By Marcus Chhan
The 49-year-old Scot has backed the region, which currently can count only South Korean Y.E. Yang as its solitary Major champion, to produce the next batch of world beaters in men's golf.
Monty, as he is affectionately known by his fans around the world, is so sure of his prediction because he sees plenty of encouraging signs for the sport in Asia.
He has reason to be optimistic.
The official regional sanctioning body for professional golf in Asia is the Asian Tour - and business is booming.
The Asian Tour staged a total of 22 tournaments offering prize money of US$12.3 million in its inaugural season back in 2004 - last year it sanctioned a total of 24 tournaments in Asia worth over US$50 million.
"It [Asian Tour] is third fiddle right now [compared to the European Tour and PGA Tour], but you talk to me in 10-15 years' time and you won't be saying that," Montgomerie told ESPNSTAR.com at the Sentosa Golf Club in Singapore.
"I can guarantee you it [Asian Tour] will be equal or ahead.
"I think the work ethic of Asians is different than we in the West. I think that opportunities given are increasing all the time.
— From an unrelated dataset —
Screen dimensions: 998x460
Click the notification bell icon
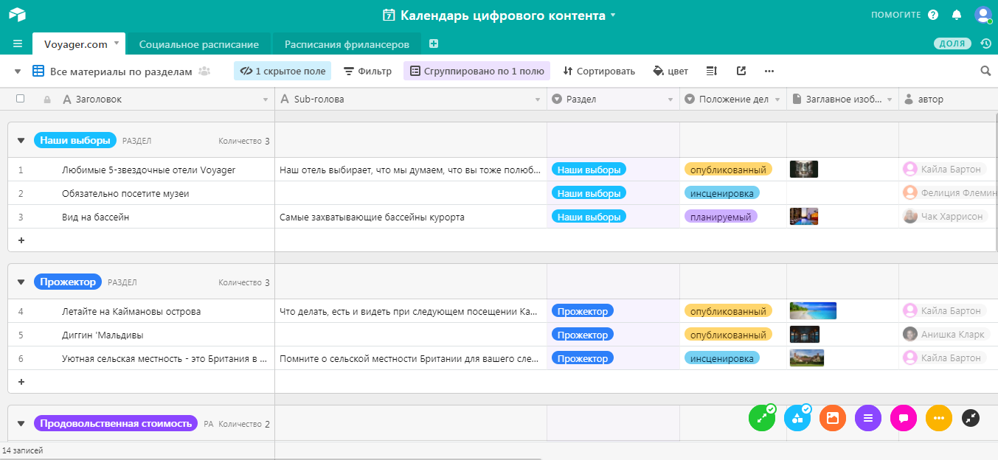pyautogui.click(x=957, y=15)
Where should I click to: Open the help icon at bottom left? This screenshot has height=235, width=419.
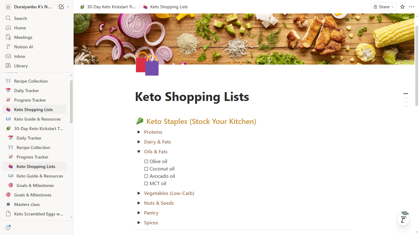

There's more courses opening up here all the time in Asia, there's more opportunities given for children to play the game and I think you will find a load of very, very good golfers coming out of Asia.
He added: "I think if you talk to me in 10-15 years' time, there could be a dozen [Major winners from Asia]."
This week, American golf superstar Phil Mickelson is among the big names competing in China at the US$7million WGC-HSBC Champions event. The following week, world number one Rory McIlroy comes to Singapore where he will look to sew up the European Tour's Race to Dubai if he can win the US$6 million Barclays Singapore Open ahead of Mickelson and other strong contenders like Adam Scott and Louis Oosthuizen.
"It's [Barclays Singapore Open] a big tournament, a big purse, a good field, and I look forward to participating myself and trying to give Rory a run for his money," Montgomerie said.
"I used to start events 12-15 years ago expecting to win. Now it is slightly different."
Monty turned pro in 1987 and, according to his official website, has recorded 41 tournament victories around the world.
He is most famously remembered for his dominance of the European game in the 90s as well as for his heroics as a player and captain in the Ryder Cup.